Now that the Republicans hold all the cards you can be assured of more and better entertainment. A war beats a football game any day. And hey, with the Supreme Court almost certain to strike down McCain Feingold, you'll be sure to have more fun political advertising plastered on every available surface. You'll have your TV shows, too, and if you don't like Bush there's always West Wing. After all, it's only spectacle anyway. Bread and circuses - consumerism and war. Hell of a way to run a society. My heart cries.

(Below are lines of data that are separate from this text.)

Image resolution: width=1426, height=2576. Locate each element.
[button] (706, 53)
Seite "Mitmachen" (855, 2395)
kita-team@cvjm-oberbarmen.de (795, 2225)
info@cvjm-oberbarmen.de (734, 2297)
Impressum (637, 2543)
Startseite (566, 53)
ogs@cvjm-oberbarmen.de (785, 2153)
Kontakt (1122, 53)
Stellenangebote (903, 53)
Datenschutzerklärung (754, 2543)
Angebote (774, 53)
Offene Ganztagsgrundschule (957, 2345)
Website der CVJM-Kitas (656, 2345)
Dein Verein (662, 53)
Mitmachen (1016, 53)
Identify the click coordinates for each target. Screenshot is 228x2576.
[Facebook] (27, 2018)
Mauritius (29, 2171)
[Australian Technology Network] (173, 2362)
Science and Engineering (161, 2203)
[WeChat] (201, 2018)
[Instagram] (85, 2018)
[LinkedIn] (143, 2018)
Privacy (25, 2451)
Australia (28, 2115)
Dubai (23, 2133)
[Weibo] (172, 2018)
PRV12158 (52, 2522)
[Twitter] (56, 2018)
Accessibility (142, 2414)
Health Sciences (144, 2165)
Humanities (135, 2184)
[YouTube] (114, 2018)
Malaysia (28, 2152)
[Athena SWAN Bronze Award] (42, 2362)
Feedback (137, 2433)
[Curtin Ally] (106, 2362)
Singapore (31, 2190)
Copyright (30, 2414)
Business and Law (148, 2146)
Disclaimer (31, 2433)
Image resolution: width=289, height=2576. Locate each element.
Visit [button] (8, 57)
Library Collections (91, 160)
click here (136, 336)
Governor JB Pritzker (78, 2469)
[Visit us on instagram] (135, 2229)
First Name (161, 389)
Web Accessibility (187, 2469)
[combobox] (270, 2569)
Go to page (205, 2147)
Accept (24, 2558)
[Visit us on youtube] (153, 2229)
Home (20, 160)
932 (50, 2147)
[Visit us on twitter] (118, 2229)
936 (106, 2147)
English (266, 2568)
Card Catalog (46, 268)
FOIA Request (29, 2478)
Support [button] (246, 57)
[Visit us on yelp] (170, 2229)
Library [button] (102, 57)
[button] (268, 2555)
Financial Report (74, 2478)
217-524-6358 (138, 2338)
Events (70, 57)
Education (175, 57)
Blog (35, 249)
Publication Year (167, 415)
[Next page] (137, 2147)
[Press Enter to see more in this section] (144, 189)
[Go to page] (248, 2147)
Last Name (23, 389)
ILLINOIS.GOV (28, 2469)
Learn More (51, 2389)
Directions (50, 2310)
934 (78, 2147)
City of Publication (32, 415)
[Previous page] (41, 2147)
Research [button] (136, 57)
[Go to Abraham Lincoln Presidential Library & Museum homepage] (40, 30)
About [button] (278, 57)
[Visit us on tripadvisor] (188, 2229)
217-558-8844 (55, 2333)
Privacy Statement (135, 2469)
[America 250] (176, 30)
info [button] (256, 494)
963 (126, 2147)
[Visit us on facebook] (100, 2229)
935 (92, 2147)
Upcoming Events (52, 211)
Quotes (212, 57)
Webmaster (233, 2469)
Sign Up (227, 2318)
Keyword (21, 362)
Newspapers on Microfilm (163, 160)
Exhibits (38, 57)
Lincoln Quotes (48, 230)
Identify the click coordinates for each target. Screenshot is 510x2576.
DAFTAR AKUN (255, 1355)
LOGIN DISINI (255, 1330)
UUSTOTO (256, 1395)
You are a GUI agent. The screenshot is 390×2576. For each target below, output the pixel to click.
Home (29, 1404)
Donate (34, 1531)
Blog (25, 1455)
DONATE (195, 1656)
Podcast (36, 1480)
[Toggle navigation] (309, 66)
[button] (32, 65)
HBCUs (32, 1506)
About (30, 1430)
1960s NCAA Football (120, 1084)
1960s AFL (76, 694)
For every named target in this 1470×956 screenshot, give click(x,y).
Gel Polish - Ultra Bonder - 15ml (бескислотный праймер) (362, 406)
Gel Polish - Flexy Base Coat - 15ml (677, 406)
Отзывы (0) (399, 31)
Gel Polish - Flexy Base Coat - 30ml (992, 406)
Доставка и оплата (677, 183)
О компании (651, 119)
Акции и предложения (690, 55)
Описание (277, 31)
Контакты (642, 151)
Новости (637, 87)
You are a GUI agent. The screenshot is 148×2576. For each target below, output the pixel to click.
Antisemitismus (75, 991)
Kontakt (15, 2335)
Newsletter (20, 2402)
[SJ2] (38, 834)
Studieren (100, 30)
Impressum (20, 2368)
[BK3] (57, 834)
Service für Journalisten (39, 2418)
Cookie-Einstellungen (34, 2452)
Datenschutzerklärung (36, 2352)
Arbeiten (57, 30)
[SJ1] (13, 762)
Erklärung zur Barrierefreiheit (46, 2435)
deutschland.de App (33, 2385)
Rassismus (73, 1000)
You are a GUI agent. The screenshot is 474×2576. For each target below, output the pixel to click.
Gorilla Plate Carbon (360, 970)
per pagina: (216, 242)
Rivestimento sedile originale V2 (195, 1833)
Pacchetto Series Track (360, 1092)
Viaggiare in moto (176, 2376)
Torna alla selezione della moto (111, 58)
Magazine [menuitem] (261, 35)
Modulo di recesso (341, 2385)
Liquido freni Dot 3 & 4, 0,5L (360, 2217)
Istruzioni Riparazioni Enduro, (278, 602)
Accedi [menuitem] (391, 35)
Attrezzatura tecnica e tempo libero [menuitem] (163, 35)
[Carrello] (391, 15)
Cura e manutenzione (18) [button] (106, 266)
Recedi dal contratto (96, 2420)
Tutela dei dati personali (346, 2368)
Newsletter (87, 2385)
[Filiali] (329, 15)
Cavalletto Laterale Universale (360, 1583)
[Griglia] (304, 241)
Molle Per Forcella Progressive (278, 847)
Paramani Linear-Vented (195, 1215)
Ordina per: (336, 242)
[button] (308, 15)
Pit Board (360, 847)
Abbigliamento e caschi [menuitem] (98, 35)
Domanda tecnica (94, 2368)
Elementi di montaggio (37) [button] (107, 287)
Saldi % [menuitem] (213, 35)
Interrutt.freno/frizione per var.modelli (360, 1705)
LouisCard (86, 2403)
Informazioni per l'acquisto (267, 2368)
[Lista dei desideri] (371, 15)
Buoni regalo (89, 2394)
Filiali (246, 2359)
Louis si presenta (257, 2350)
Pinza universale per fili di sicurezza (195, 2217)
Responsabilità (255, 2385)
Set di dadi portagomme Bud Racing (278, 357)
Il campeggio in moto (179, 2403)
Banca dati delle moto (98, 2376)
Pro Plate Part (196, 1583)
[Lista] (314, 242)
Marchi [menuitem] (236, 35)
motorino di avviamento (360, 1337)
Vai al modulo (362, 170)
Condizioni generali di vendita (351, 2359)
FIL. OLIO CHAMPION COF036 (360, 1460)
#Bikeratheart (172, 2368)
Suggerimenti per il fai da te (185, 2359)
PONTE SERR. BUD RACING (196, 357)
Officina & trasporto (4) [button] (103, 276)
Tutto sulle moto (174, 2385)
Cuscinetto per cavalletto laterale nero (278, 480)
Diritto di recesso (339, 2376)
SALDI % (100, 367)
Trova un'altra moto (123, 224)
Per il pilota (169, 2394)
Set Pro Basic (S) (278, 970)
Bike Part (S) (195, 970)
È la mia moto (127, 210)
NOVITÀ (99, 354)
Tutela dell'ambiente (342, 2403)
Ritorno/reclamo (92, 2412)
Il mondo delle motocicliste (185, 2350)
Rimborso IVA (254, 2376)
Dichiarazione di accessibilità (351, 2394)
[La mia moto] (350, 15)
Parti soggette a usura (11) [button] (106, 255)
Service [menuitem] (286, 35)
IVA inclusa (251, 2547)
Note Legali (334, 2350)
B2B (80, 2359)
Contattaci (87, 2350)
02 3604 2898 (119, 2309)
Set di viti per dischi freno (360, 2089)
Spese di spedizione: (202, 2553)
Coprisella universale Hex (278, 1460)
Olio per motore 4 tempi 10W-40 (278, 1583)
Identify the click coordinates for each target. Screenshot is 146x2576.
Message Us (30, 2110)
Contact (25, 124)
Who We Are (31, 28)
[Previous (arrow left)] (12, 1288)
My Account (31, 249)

Stupid, short-sighted, greedy. Yep, that's America. Definitely not what I signed up for.

And one more thing. No more Democrats are getting my votes. If they weren't such fraidy-cat look-alikes, we might get some thinking done in this country. Creativity does not arise out of dominance and fulfillment of greed, and certainly not from the low level of effort it takes big business and their political symbiotes to swindle the pathetically stupid American public out of being the generous, hopeful, humanistic nation we used to be. No, creativity comes from friction - from the effort to fill the space between different points.

Yesterday I gave up voting to win and started voting to change the playing field. When the Republicrats rule the world and Microsoft doesn't pay a dime of taxes, it's time to stake out a point of difference. I voted straight Green. Yeah, I believe deeply in renewable energy, sustainable business and commerce, and social justice. But my personal goal is to abrade, to annoy, to nag, to remind, to cause dialog to happen, to split the Siamese twins apart. There are a whole lot of us liberals out there who don't like what's going down. It's time to stop pretending that casting a vote for the one-two party of your choice makes any difference whatsoever. It's time to create a new attractor to the left, with the hope of getting the Democrats' off their centrist Prozac and get back to work on an America we can be proud of.